Sam reaches for the fallen EMF meter, and as he shifts, he feels the cold metal of the Beretta against his spine. "Shit!" He clambers back toward Dean, trying to ease him off his back without either of them getting hurt. Dean arches and thrashes, his arm whipping across Sam's face. Sam hisses as Dean's watch opens a gash on his cheek.

"Easy, Dean. It's okay. Help's coming." Might as well tell someone to stop having a heart attack.

Sam gets his hand on the gun, slipping it out from under Dean just as he begins to hear the wail of a siren in the distance. He tucks it away with his own, rearranging his shirt tail over them.

The siren grows ear-splittingly loud and then cuts off, replaced by the sound of voices and clanging doors.

"They're here, Dean. They're coming across the field right now."

All at once the convulsions subside, leaving Dean sprawled at the base of the tree. Sam strokes a hand over his sweat-spiked hair, murmuring, "It's okay, you're okay, I've got you." Though the paramedics are drawing near, he shifts Dean's dead weight so he's lying on his left side, turning his face as directed.

The first paramedic reaches them and sets her equipment by Dean.

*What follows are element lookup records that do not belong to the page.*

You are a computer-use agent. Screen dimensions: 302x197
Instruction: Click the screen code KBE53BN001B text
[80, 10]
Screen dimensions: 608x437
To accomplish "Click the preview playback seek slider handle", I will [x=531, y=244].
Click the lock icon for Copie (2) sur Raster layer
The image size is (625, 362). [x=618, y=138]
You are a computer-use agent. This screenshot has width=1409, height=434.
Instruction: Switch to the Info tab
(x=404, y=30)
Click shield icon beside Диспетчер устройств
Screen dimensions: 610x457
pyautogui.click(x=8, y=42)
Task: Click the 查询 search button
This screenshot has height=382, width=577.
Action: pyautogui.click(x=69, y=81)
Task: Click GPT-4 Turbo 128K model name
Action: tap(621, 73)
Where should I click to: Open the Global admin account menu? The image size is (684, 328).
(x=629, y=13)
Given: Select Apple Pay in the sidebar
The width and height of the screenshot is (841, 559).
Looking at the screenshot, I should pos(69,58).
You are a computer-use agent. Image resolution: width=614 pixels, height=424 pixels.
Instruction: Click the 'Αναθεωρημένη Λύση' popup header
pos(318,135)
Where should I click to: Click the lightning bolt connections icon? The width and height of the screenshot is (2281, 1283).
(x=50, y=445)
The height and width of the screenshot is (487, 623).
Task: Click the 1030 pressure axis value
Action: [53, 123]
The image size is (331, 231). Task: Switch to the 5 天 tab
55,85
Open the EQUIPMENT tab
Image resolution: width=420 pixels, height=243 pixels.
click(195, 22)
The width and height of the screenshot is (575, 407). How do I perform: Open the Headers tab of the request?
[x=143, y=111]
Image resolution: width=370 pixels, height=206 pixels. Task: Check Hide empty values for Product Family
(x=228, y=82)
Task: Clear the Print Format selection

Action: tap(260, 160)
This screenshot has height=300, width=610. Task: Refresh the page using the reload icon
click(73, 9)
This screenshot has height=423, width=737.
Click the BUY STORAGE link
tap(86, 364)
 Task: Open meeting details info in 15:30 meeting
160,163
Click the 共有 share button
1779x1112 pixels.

"I'm gonna get out of their way now, but I'm right here. You're going to be fine." Sam gets to his feet and steps back, hoping to god that he's telling the truth.

***

Dean's as still now as he was before the seizure, and Sam finds himself avidly watching the rise and fall of his chest when the EMTs aren't blocking his line of sight. Some part of him is answering questions they ask, but he's on autopilot, while most of his brain is busy with the horror of this moment in context of one hundred recent ones very much like it.

This is not how Dad taught him to be.

This is, however, how those hundred Tuesdays taught him to be. Frozen, terrified, despairing, unable to do anything concrete to help his brother, beyond a call to 911.

Once they've got him bundled on a stretcher, ready to lift and carry across the frozen field, the first paramedic turns and asks, "Do you want to ride along?"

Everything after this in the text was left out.